EXERCISE GOAL: Every line of the records below that has the word "carton" should be copied.

START DATA SUPPLIED

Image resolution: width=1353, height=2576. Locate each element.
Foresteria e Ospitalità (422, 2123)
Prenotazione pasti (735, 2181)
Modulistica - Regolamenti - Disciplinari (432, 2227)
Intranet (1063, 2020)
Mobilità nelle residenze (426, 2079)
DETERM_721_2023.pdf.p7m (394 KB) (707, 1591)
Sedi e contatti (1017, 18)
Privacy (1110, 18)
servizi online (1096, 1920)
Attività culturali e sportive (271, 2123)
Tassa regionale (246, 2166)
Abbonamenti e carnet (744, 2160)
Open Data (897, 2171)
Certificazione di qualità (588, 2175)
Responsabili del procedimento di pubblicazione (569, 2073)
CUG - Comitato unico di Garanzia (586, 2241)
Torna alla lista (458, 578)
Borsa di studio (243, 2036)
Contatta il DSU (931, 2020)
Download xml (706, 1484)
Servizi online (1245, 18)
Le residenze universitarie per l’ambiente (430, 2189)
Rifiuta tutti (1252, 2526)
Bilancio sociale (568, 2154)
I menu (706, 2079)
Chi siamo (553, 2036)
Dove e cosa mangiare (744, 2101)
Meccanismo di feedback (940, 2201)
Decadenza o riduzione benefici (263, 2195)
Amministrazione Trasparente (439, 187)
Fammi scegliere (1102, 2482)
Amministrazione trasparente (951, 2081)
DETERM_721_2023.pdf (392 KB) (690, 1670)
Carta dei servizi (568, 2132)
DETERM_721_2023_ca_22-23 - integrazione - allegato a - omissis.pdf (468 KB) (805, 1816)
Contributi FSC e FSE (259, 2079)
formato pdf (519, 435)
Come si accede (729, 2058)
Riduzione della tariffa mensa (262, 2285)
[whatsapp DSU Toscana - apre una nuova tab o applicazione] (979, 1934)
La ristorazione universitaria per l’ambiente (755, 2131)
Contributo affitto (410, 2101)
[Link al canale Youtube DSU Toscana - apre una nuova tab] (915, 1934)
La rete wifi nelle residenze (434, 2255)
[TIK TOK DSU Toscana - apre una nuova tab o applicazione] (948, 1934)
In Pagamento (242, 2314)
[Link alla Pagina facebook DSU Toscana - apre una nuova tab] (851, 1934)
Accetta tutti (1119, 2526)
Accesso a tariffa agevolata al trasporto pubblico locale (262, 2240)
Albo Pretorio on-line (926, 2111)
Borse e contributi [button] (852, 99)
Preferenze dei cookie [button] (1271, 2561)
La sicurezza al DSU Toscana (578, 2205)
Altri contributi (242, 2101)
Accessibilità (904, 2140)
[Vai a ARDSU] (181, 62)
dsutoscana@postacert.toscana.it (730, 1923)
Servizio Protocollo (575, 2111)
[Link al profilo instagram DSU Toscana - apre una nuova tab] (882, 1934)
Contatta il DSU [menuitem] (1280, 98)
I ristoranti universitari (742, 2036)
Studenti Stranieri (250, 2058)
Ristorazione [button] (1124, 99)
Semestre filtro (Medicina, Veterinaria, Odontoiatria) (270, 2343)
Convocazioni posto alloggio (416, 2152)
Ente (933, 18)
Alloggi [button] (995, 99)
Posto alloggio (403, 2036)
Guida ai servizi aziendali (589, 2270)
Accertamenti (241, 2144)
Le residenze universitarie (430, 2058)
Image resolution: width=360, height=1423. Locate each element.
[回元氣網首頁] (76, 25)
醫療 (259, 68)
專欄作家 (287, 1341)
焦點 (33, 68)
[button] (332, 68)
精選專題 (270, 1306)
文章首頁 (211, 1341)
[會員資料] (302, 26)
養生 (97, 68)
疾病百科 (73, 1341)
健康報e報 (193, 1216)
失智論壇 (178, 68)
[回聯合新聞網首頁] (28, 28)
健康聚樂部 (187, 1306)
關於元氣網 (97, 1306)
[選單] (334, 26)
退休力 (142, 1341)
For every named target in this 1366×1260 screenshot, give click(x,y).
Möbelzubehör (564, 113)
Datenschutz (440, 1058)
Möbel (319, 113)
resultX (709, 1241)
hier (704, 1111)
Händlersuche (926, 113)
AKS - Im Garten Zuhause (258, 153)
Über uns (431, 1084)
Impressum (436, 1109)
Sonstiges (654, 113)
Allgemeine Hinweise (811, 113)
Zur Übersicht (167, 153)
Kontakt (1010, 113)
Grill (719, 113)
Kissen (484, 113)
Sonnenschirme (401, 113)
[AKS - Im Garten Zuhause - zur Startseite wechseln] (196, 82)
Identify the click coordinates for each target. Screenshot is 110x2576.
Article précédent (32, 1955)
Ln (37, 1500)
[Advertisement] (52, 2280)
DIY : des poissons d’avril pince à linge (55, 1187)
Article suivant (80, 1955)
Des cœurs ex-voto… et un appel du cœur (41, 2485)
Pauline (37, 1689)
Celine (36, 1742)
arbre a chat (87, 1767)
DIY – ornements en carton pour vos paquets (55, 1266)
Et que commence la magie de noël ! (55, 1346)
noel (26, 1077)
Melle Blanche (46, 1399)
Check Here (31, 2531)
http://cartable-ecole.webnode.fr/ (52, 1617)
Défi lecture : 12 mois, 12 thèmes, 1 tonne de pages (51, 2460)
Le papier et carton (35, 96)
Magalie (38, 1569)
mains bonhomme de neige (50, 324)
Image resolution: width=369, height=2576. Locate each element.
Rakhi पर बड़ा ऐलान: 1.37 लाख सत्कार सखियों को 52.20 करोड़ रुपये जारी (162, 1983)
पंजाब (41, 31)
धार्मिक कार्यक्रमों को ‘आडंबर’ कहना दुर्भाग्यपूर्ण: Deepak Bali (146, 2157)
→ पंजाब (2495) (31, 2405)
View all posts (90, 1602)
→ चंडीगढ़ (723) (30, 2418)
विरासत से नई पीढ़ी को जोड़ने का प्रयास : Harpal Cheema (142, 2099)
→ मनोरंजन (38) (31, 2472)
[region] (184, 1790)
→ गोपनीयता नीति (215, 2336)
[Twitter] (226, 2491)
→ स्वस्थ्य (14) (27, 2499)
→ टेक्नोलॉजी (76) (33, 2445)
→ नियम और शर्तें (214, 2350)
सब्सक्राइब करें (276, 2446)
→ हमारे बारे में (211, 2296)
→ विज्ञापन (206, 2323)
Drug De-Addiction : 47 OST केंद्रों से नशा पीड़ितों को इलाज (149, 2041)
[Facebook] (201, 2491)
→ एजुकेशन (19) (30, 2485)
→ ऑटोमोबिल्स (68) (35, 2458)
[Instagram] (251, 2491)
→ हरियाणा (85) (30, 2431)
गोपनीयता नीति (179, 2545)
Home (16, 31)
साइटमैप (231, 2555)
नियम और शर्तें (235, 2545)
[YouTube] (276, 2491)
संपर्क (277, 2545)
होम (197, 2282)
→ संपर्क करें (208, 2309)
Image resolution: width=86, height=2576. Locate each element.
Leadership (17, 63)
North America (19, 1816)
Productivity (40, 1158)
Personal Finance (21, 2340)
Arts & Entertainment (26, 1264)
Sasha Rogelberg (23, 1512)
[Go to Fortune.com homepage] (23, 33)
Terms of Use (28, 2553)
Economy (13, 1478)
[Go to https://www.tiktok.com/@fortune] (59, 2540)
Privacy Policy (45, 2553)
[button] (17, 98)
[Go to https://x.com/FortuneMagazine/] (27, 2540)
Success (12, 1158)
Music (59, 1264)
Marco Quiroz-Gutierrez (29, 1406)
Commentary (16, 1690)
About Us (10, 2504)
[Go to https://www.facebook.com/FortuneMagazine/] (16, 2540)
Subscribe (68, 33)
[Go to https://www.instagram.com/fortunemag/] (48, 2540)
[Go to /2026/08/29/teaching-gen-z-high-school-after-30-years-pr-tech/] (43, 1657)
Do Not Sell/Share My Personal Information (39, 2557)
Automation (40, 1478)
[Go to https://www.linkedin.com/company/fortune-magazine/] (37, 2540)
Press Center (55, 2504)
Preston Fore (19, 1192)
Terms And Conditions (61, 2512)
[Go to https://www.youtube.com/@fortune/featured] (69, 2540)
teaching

END DATA SUPPLIED

TASK ANSWER:
DIY – ornements en carton pour vos paquets (55, 1266)
Le papier et carton (35, 96)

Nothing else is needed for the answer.